── ENTRIES PROVIDED

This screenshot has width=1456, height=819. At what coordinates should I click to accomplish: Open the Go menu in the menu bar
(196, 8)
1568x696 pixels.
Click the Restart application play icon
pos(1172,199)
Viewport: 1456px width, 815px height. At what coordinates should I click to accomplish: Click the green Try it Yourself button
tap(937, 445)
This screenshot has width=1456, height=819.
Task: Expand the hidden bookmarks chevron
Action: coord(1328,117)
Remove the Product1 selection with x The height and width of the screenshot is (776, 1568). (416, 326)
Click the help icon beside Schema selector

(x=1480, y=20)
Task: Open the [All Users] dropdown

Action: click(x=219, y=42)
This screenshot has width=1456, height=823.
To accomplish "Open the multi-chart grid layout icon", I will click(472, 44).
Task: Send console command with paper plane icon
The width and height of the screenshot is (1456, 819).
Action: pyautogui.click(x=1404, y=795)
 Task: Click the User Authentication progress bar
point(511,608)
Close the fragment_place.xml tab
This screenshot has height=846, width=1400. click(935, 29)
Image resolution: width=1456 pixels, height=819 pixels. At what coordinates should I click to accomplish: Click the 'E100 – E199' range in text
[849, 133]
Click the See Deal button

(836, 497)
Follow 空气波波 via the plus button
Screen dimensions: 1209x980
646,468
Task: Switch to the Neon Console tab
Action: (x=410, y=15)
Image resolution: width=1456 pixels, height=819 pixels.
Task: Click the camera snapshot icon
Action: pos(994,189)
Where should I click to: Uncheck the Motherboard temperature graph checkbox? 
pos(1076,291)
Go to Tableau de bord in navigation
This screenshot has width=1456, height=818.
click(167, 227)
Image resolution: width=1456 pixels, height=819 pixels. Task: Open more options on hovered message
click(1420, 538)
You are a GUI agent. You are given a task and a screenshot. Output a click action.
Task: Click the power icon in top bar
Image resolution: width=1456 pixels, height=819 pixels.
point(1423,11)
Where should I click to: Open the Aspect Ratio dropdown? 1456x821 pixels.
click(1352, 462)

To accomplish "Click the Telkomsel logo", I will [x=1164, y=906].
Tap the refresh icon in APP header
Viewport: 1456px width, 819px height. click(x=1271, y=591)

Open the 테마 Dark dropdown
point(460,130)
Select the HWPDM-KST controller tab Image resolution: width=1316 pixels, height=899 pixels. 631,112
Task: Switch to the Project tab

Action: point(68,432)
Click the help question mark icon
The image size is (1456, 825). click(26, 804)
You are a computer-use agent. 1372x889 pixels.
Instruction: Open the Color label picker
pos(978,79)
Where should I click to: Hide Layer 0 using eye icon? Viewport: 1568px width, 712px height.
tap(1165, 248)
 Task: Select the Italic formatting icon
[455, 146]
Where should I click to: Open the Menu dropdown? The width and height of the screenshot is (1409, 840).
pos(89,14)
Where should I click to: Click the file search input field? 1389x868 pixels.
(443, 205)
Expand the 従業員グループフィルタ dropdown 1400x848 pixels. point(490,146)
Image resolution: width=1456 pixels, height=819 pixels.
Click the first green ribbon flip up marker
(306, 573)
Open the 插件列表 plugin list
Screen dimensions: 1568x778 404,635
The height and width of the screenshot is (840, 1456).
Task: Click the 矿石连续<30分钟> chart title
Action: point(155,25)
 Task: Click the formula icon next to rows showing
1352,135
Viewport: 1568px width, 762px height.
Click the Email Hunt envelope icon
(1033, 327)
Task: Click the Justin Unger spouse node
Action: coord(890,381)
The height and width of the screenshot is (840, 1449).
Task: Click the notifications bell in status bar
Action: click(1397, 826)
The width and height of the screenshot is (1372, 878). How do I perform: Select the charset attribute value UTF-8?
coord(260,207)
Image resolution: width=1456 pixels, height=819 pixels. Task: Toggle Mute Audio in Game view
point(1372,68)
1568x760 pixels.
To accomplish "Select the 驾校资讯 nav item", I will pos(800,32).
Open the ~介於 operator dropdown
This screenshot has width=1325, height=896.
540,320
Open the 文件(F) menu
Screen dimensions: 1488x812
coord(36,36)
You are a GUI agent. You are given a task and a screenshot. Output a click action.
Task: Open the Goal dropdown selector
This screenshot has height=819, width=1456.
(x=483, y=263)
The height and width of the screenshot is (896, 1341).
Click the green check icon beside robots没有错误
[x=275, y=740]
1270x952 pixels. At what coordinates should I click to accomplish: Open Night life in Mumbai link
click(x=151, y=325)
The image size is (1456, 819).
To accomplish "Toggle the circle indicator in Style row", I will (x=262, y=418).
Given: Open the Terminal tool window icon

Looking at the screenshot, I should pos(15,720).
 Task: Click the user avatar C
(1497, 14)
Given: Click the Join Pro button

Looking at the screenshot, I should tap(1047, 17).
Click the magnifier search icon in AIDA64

────

=== INSTRUCTIONS FOR THE TASK ===
A verbatim copy of all the records is to be produced.

=== SOLVED PROBLEM ===
This screenshot has width=1456, height=819. At what coordinates should I click to accomplish: Open the Go menu in the menu bar
(196, 8)
1568x696 pixels.
Click the Restart application play icon
pos(1172,199)
Viewport: 1456px width, 815px height. At what coordinates should I click to accomplish: Click the green Try it Yourself button
tap(937, 445)
This screenshot has width=1456, height=819.
Task: Expand the hidden bookmarks chevron
Action: coord(1328,117)
Remove the Product1 selection with x The height and width of the screenshot is (776, 1568). (416, 326)
Click the help icon beside Schema selector

(x=1480, y=20)
Task: Open the [All Users] dropdown

Action: click(x=219, y=42)
This screenshot has width=1456, height=823.
To accomplish "Open the multi-chart grid layout icon", I will click(472, 44).
Task: Send console command with paper plane icon
The width and height of the screenshot is (1456, 819).
Action: pyautogui.click(x=1404, y=795)
 Task: Click the User Authentication progress bar
point(511,608)
Close the fragment_place.xml tab
This screenshot has height=846, width=1400. click(935, 29)
Image resolution: width=1456 pixels, height=819 pixels. At what coordinates should I click to accomplish: Click the 'E100 – E199' range in text
[849, 133]
Click the See Deal button

(836, 497)
Follow 空气波波 via the plus button
Screen dimensions: 1209x980
646,468
Task: Switch to the Neon Console tab
Action: (x=410, y=15)
Image resolution: width=1456 pixels, height=819 pixels.
Task: Click the camera snapshot icon
Action: pos(994,189)
Where should I click to: Uncheck the Motherboard temperature graph checkbox? 
pos(1076,291)
Go to Tableau de bord in navigation
This screenshot has width=1456, height=818.
click(167, 227)
Image resolution: width=1456 pixels, height=819 pixels. Task: Open more options on hovered message
click(1420, 538)
You are a GUI agent. You are given a task and a screenshot. Output a click action.
Task: Click the power icon in top bar
Image resolution: width=1456 pixels, height=819 pixels.
point(1423,11)
Where should I click to: Open the Aspect Ratio dropdown? 1456x821 pixels.
click(1352, 462)

To accomplish "Click the Telkomsel logo", I will [x=1164, y=906].
Tap the refresh icon in APP header
Viewport: 1456px width, 819px height. click(x=1271, y=591)

Open the 테마 Dark dropdown
point(460,130)
Select the HWPDM-KST controller tab Image resolution: width=1316 pixels, height=899 pixels. 631,112
Task: Switch to the Project tab

Action: point(68,432)
Click the help question mark icon
The image size is (1456, 825). click(26, 804)
You are a computer-use agent. 1372x889 pixels.
Instruction: Open the Color label picker
pos(978,79)
Where should I click to: Hide Layer 0 using eye icon? Viewport: 1568px width, 712px height.
tap(1165, 248)
 Task: Select the Italic formatting icon
[455, 146]
Where should I click to: Open the Menu dropdown? The width and height of the screenshot is (1409, 840).
pos(89,14)
Where should I click to: Click the file search input field? 1389x868 pixels.
(443, 205)
Expand the 従業員グループフィルタ dropdown 1400x848 pixels. point(490,146)
Image resolution: width=1456 pixels, height=819 pixels.
Click the first green ribbon flip up marker
(306, 573)
Open the 插件列表 plugin list
Screen dimensions: 1568x778 404,635
The height and width of the screenshot is (840, 1456).
Task: Click the 矿石连续<30分钟> chart title
Action: point(155,25)
 Task: Click the formula icon next to rows showing
1352,135
Viewport: 1568px width, 762px height.
Click the Email Hunt envelope icon
(1033, 327)
Task: Click the Justin Unger spouse node
Action: coord(890,381)
The height and width of the screenshot is (840, 1449).
Task: Click the notifications bell in status bar
Action: click(1397, 826)
The width and height of the screenshot is (1372, 878). How do I perform: Select the charset attribute value UTF-8?
coord(260,207)
Image resolution: width=1456 pixels, height=819 pixels. Task: Toggle Mute Audio in Game view
point(1372,68)
1568x760 pixels.
To accomplish "Select the 驾校资讯 nav item", I will pos(800,32).
Open the ~介於 operator dropdown
This screenshot has width=1325, height=896.
540,320
Open the 文件(F) menu
Screen dimensions: 1488x812
coord(36,36)
You are a GUI agent. You are given a task and a screenshot. Output a click action.
Task: Open the Goal dropdown selector
This screenshot has height=819, width=1456.
(x=483, y=263)
The height and width of the screenshot is (896, 1341).
Click the green check icon beside robots没有错误
[x=275, y=740]
1270x952 pixels. At what coordinates should I click to accomplish: Open Night life in Mumbai link
click(x=151, y=325)
The image size is (1456, 819).
To accomplish "Toggle the circle indicator in Style row", I will (x=262, y=418).
Given: Open the Terminal tool window icon

Looking at the screenshot, I should pos(15,720).
 Task: Click the user avatar C
(1497, 14)
Given: Click the Join Pro button

Looking at the screenshot, I should tap(1047, 17).
Click the magnifier search icon in AIDA64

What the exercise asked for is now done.